• [PROBLEM REQUIREMENTS] The records should be copied out again with no alteration.

• [GIVEN INFORMATION]
╭──
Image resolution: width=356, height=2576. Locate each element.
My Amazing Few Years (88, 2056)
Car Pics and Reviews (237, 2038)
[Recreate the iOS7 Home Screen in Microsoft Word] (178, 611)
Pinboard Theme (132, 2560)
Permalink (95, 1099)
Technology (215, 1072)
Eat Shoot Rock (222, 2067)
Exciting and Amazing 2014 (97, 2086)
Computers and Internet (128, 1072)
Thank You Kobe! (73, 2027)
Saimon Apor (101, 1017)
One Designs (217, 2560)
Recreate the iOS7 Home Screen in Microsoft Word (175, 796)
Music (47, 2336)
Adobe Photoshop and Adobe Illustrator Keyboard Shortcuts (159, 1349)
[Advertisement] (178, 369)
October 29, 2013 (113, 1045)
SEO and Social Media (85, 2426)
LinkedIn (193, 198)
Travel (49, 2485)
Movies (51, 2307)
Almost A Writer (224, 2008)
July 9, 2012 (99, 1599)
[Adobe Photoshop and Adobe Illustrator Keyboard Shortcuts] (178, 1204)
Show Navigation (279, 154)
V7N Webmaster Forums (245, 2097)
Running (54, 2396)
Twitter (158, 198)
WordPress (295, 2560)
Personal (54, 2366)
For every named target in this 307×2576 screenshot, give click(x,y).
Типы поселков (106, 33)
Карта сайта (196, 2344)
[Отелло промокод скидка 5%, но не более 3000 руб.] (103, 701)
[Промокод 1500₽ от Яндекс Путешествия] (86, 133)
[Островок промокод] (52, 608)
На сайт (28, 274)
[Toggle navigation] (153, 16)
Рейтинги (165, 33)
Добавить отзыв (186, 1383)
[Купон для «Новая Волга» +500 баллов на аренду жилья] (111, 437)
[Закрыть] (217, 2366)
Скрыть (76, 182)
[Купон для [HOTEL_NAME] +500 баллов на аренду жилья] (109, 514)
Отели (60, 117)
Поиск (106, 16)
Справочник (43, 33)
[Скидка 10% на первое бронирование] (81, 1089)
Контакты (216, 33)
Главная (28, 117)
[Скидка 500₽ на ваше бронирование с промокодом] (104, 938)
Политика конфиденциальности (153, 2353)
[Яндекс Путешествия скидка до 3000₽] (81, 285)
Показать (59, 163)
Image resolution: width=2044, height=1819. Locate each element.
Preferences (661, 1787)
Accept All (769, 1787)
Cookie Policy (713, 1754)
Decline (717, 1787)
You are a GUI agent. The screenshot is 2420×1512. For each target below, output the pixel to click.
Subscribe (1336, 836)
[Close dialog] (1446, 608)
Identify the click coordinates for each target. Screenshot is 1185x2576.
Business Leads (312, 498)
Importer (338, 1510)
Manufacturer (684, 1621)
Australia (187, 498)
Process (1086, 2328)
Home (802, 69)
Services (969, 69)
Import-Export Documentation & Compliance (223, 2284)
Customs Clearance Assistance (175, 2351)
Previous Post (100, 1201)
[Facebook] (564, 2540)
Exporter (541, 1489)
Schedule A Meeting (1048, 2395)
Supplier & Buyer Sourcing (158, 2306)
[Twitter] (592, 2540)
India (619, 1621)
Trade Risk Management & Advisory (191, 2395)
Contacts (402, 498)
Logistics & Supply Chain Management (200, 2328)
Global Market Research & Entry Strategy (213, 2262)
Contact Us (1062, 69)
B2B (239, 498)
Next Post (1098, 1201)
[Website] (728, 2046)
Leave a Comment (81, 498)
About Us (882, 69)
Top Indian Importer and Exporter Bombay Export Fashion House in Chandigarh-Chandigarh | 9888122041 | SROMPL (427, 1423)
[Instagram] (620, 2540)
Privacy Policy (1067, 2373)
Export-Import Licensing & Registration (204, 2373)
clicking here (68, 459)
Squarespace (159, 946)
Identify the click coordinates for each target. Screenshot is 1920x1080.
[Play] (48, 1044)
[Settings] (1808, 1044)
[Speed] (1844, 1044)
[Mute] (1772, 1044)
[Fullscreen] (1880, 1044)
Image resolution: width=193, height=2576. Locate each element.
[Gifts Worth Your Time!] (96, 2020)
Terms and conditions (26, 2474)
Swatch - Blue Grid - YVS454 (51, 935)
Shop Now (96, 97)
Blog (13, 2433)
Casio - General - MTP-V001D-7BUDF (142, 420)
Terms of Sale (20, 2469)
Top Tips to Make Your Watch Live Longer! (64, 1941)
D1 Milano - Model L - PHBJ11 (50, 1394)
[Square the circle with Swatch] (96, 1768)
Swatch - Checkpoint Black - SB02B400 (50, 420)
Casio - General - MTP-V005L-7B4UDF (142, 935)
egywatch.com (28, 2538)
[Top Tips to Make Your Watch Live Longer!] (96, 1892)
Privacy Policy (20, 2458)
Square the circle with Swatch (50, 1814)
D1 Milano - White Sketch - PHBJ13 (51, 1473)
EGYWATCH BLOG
╰──
• [THE COMPLETED TASK]
Image resolution: width=356, height=2576. Locate each element.
My Amazing Few Years (88, 2056)
Car Pics and Reviews (237, 2038)
[Recreate the iOS7 Home Screen in Microsoft Word] (178, 611)
Pinboard Theme (132, 2560)
Permalink (95, 1099)
Technology (215, 1072)
Eat Shoot Rock (222, 2067)
Exciting and Amazing 2014 (97, 2086)
Computers and Internet (128, 1072)
Thank You Kobe! (73, 2027)
Saimon Apor (101, 1017)
One Designs (217, 2560)
Recreate the iOS7 Home Screen in Microsoft Word (175, 796)
Music (47, 2336)
Adobe Photoshop and Adobe Illustrator Keyboard Shortcuts (159, 1349)
[Advertisement] (178, 369)
October 29, 2013 (113, 1045)
SEO and Social Media (85, 2426)
LinkedIn (193, 198)
Travel (49, 2485)
Movies (51, 2307)
Almost A Writer (224, 2008)
July 9, 2012 (99, 1599)
[Adobe Photoshop and Adobe Illustrator Keyboard Shortcuts] (178, 1204)
Show Navigation (279, 154)
V7N Webmaster Forums (245, 2097)
Running (54, 2396)
Twitter (158, 198)
WordPress (295, 2560)
Personal (54, 2366)
For every named target in this 307×2576 screenshot, give click(x,y).
Типы поселков (106, 33)
Карта сайта (196, 2344)
[Отелло промокод скидка 5%, но не более 3000 руб.] (103, 701)
[Промокод 1500₽ от Яндекс Путешествия] (86, 133)
[Островок промокод] (52, 608)
На сайт (28, 274)
[Toggle navigation] (153, 16)
Рейтинги (165, 33)
Добавить отзыв (186, 1383)
[Купон для «Новая Волга» +500 баллов на аренду жилья] (111, 437)
[Закрыть] (217, 2366)
Скрыть (76, 182)
[Купон для [HOTEL_NAME] +500 баллов на аренду жилья] (109, 514)
Отели (60, 117)
Поиск (106, 16)
Справочник (43, 33)
[Скидка 10% на первое бронирование] (81, 1089)
Контакты (216, 33)
Главная (28, 117)
[Скидка 500₽ на ваше бронирование с промокодом] (104, 938)
Политика конфиденциальности (153, 2353)
[Яндекс Путешествия скидка до 3000₽] (81, 285)
Показать (59, 163)
Image resolution: width=2044, height=1819. Locate each element.
Preferences (661, 1787)
Accept All (769, 1787)
Cookie Policy (713, 1754)
Decline (717, 1787)
You are a GUI agent. The screenshot is 2420×1512. For each target below, output the pixel to click.
Subscribe (1336, 836)
[Close dialog] (1446, 608)
Identify the click coordinates for each target. Screenshot is 1185x2576.
Business Leads (312, 498)
Importer (338, 1510)
Manufacturer (684, 1621)
Australia (187, 498)
Process (1086, 2328)
Home (802, 69)
Services (969, 69)
Import-Export Documentation & Compliance (223, 2284)
Customs Clearance Assistance (175, 2351)
Previous Post (100, 1201)
[Facebook] (564, 2540)
Exporter (541, 1489)
Schedule A Meeting (1048, 2395)
Supplier & Buyer Sourcing (158, 2306)
[Twitter] (592, 2540)
India (619, 1621)
Trade Risk Management & Advisory (191, 2395)
Contacts (402, 498)
Logistics & Supply Chain Management (200, 2328)
Global Market Research & Entry Strategy (213, 2262)
Contact Us (1062, 69)
B2B (239, 498)
Next Post (1098, 1201)
[Website] (728, 2046)
Leave a Comment (81, 498)
About Us (882, 69)
Top Indian Importer and Exporter Bombay Export Fashion House in Chandigarh-Chandigarh | 9888122041 | SROMPL (427, 1423)
[Instagram] (620, 2540)
Privacy Policy (1067, 2373)
Export-Import Licensing & Registration (204, 2373)
clicking here (68, 459)
Squarespace (159, 946)
Identify the click coordinates for each target. Screenshot is 1920x1080.
[Play] (48, 1044)
[Settings] (1808, 1044)
[Speed] (1844, 1044)
[Mute] (1772, 1044)
[Fullscreen] (1880, 1044)
Image resolution: width=193, height=2576. Locate each element.
[Gifts Worth Your Time!] (96, 2020)
Terms and conditions (26, 2474)
Swatch - Blue Grid - YVS454 (51, 935)
Shop Now (96, 97)
Blog (13, 2433)
Casio - General - MTP-V001D-7BUDF (142, 420)
Terms of Sale (20, 2469)
Top Tips to Make Your Watch Live Longer! (64, 1941)
D1 Milano - Model L - PHBJ11 (50, 1394)
[Square the circle with Swatch] (96, 1768)
Swatch - Checkpoint Black - SB02B400 (50, 420)
Casio - General - MTP-V005L-7B4UDF (142, 935)
egywatch.com (28, 2538)
[Top Tips to Make Your Watch Live Longer!] (96, 1892)
Privacy Policy (20, 2458)
Square the circle with Swatch (50, 1814)
D1 Milano - White Sketch - PHBJ13 (51, 1473)
EGYWATCH BLOG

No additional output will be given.